A Multiobjective Optimization Approach for COLREGs-Compliant Path Planning of Autonomous Surface Vehicles Verified on Networked Bridge Simulators

Abstract

This paper presents a multiobjective optimization approach for path planning of autonomous surface vehicles (ASVs). A unique feature of the technique is the unification of the Convention on the International Regulations for Preventing Collisions at Sea (COLREGs) with good seamanship’s practice along with hierarchical (rather than simultaneous) inclusion of objectives. The requirements of collision avoidance are formulated as mathematical inequalities and constraints in the optimization framework and thus collision-free manoeuvres and COLREGs-compliant behaviours are provided in a seafarer-like way.

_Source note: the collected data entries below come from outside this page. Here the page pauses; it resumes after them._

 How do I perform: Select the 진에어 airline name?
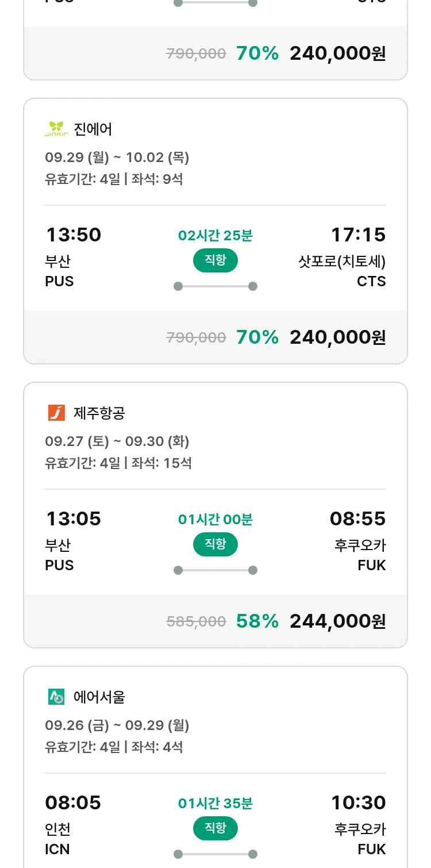93,129
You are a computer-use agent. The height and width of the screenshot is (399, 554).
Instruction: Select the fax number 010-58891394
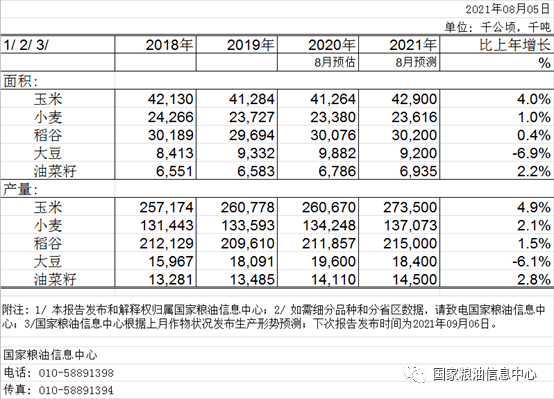[x=76, y=390]
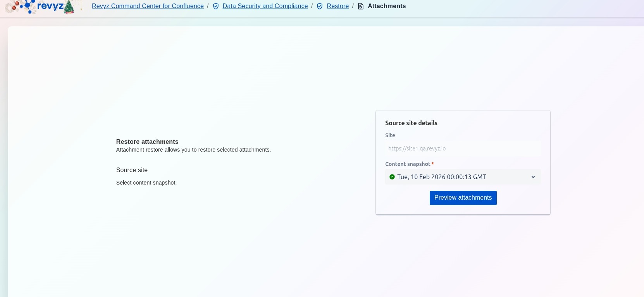This screenshot has width=644, height=297.
Task: Click the shield icon before the Restore breadcrumb
Action: [x=320, y=6]
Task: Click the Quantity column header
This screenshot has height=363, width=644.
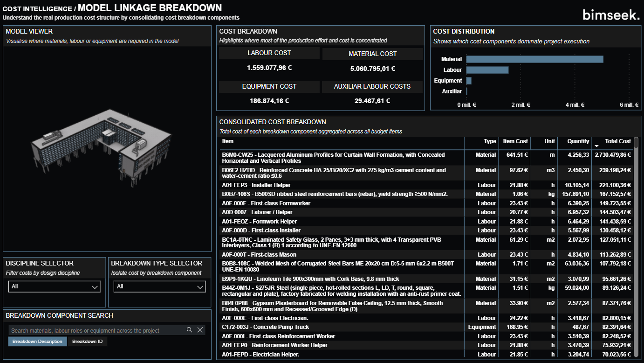Action: click(578, 141)
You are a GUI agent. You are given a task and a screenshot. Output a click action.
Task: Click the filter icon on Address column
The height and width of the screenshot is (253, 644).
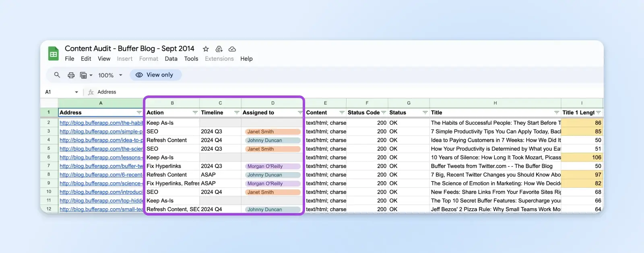click(139, 112)
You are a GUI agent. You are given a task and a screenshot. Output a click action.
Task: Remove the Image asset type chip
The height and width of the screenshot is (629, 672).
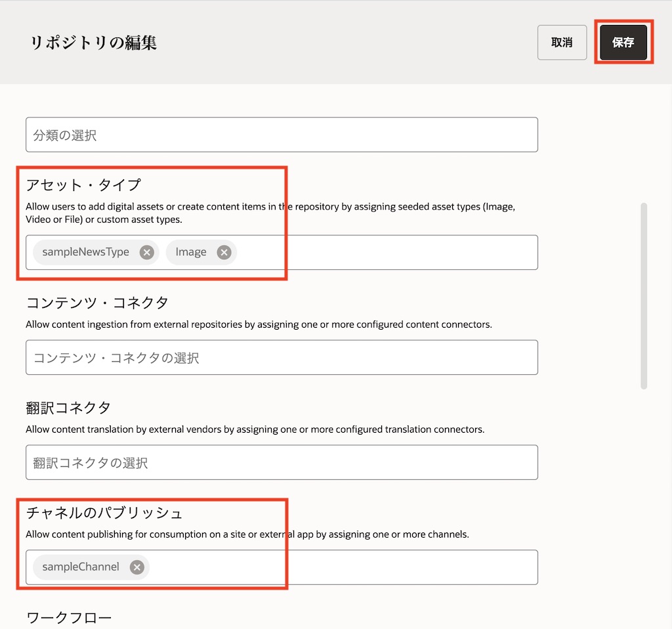[x=224, y=252]
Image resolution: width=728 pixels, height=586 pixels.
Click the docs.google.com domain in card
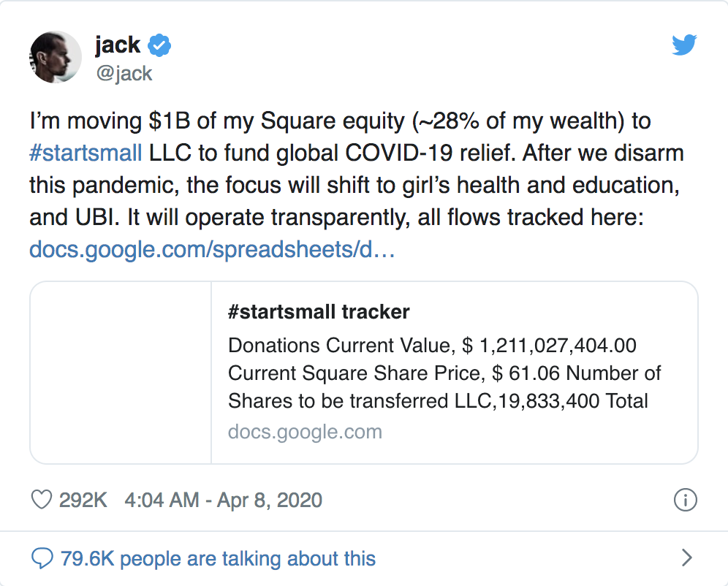[x=305, y=432]
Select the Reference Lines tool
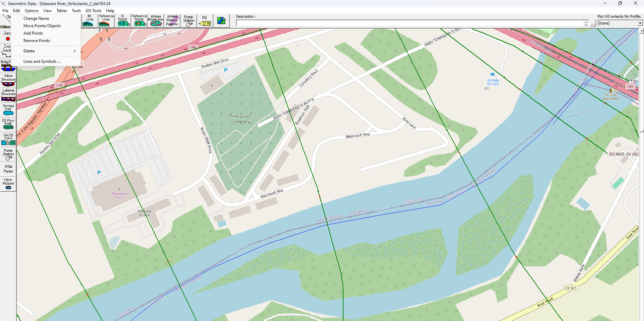Screen dimensions: 644x321 pyautogui.click(x=106, y=20)
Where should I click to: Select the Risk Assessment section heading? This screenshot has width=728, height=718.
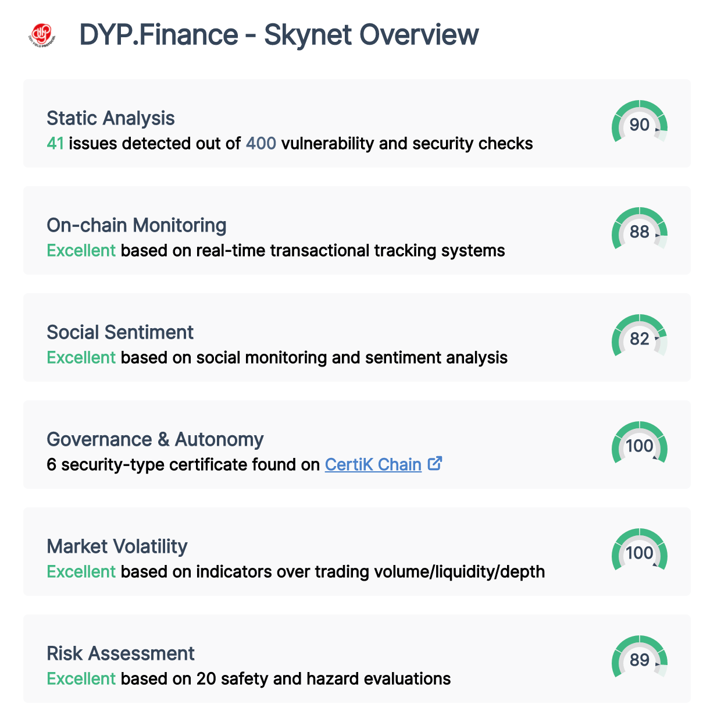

Specific expert knowledge is also taken into account when designing the multiobjective optimization algorithm. For example, good seamanship reveals that if allowed, an evasive manoeuvre with course changes is always preferred over one with speed changes in practical maritime navigation. As a result, a hierarchical sorting rule is designed to prioritize the objective of course/speed change preference over other objectives such as path length and path smoothness, and then incorporated into a specific evolutionary algorithm called hierarchical multiobjective particle swarm optimization (H-MOPSO) algorithm. The H-MOPSO algorithm solves the real-time path planning problem through finding solutions of the formulated optimization problem. The effectiveness of the proposed H-MOPSO algorithm is demonstrated through both desktop and high-fidelity networked bridge simulations.